Restate word for word every line from the one containing "The image size is (688, 634)." to the last line of the records below.

== == ==

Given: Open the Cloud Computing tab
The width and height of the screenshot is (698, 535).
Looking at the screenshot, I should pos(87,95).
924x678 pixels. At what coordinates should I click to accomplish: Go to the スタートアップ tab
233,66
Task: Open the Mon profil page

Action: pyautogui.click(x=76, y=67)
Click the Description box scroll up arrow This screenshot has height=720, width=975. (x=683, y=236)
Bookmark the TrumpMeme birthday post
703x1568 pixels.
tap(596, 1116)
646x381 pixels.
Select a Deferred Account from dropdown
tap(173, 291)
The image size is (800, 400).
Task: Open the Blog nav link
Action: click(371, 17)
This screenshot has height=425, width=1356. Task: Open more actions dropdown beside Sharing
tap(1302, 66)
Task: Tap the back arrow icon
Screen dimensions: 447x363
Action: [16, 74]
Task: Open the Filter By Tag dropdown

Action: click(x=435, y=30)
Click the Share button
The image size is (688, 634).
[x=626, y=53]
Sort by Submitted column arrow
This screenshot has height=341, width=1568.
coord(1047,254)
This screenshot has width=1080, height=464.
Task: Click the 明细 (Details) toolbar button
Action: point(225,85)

== == ==

■ Task output:
The image size is (688, 634).
[x=626, y=53]
Sort by Submitted column arrow
This screenshot has height=341, width=1568.
coord(1047,254)
This screenshot has width=1080, height=464.
Task: Click the 明细 (Details) toolbar button
Action: point(225,85)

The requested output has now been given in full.